Now, I know that this is not earth-shattering news.  However, it was brought home to me recently that cruising people, with children, teach those
children a different set of lessons, simply by existing.  Some of those lessons are deliberate, but a lot simply flow out of their existence.

I spent some time with a cruising couple that have three kids recently.  I saw something that I have seen before but didn't really think about until
now.  Perhaps it is because of the current political environment in the United States that I noticed this (no, this is not going to be a political
comment).  The children I have met who have done long-distance cruising all seem to have a different attitude about the United States than the
ones that I meet who have not.  

I think the difference is that cruising kids, having lived in different environments, don't have the sense that one country is better than another that
people who have only lived in the United States seem to have.  In most cruising kids, what I hear is how one country is different from another or
how they enjoyed one aspect of one country more than another's.  There seems to be far less emphasis on better and more on difference.
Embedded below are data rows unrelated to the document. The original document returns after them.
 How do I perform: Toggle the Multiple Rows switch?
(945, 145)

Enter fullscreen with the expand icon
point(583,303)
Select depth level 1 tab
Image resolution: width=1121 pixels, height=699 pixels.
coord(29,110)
I compare this attitude with that of one of my nephews.  In talking to him in the past, he has explained to me how much better America is than
certain other countries.  He has been quite passionate about this.  However, he has never been out of the United States.  In fact, except for a few
vacations, he has never been out of his own state and lives less than twenty-five miles from where he was born.  When I asked him, some years
ago, why this was so, he explained that there was no point in moving any place else because everywhere else that he had heard of was worse than
where he lived.

I need to say, at this point, that I do not think my nephew is wrong.  I think he actually does live in the absolute best place in the world for him.  He
would be very unhappy anywhere else in the world and that is not an indictment of his viewpoint - it is simply an objective fact.
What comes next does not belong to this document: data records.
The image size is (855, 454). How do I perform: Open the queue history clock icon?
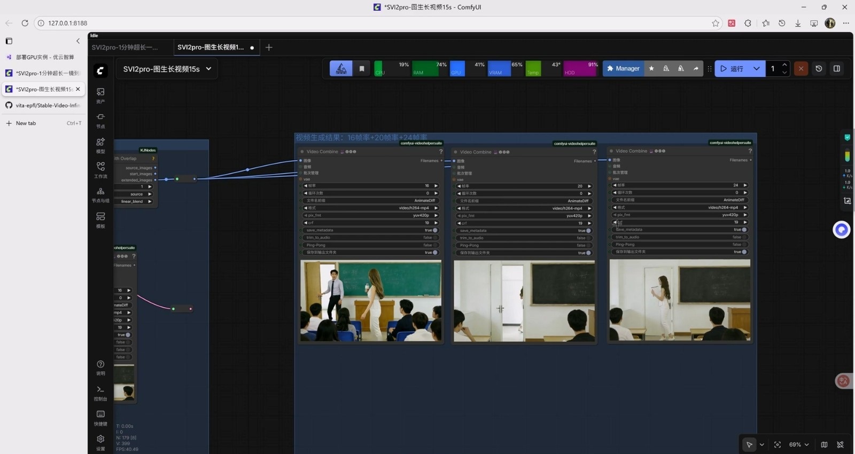pos(819,68)
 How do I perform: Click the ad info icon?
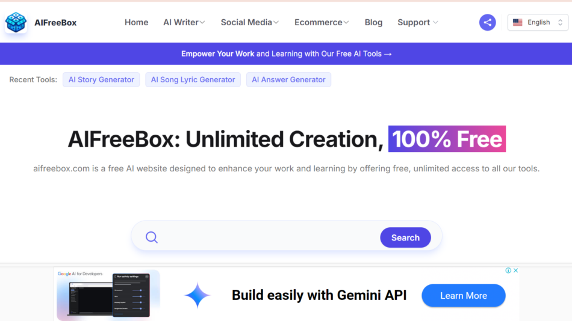[x=508, y=271]
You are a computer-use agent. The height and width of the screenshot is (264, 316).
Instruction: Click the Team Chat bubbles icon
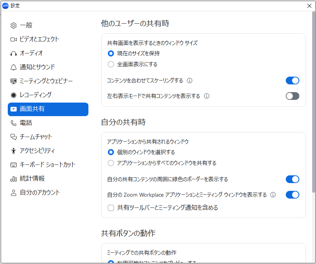(14, 137)
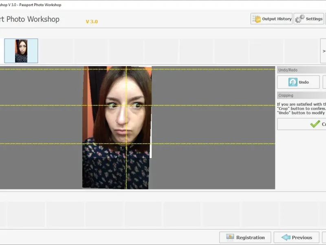This screenshot has width=326, height=245.
Task: Open Settings via the gears icon
Action: click(300, 19)
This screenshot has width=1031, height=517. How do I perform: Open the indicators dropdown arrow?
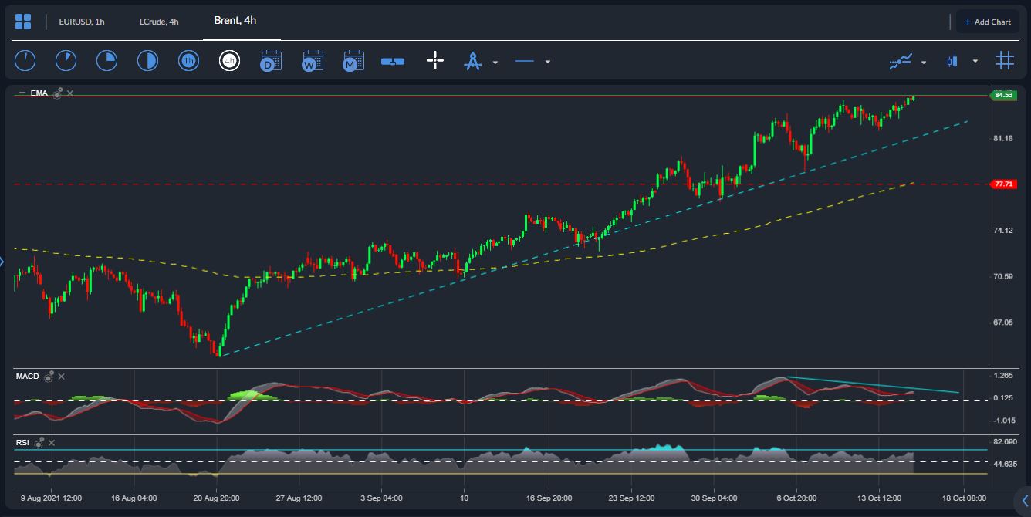[924, 62]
However, I think that part of the reason for his viewpoint is because, as a child, he never traveled anywhere.  His father, my brother, has never
lived more than twenty-five miles from where he grew up.  My siblings, for the most part, wanted to be close to each other and my mother.  It was
the way they were raised, the way they were taught.  My mother was born in southern Pennsylvania, married my father, who joined the Navy,
moved to England for two years and then moved to Northern Virginia.  We never left there after that.  When we lived in England, I am the only one
who actually has memories of that period.  My sister was too young, one brother was born there but came back to America before he was one and
my other brother was born back here.

My siblings were not taught to travel.  On the other hand, I remembered England - vaguely.  I learned from my father.  I wanted to join the Navy and
'see the world."  He didn't teach me that.  In fact, he left after going to Seoul for a year and I didn't see him more than three times in my life after
that.  But he taught me to want to travel - just by his example.
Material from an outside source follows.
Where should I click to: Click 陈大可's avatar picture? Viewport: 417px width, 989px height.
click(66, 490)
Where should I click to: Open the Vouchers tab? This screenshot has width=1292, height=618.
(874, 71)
We teach our kids by our lives and cruisers teach a different lesson than most people.  We teach our kids that staying in one place is not
necessarily a good thing.  We teach them that there are other ways of life, other ways of thinking.  We teach them that you don't need a lot of
personal space or material possessions to be happy.  

These are not always "good" lessons from a societal point of view.  Man advanced as a society because he stopped being a nomadic
hunter-gatherer.  He started keeping things, he developed an affinity for place and he developed a society in order to defend that place from
others who would take it and force him to wander again.  Having a connection with a place is what made humans what they are today - and for all
the warts, humans are not doing too shabbily.

But there have always been the few that wander, that trade, that take ideas from country A and teach them to country B.  They are the bees that
pollinate the societies they touch.  Without them, we would not have a society, anymore than we would if we did not have the ones who stay in one
place for generations.

Teach the children well, not only what you know, but who you are.  We need the wanderers.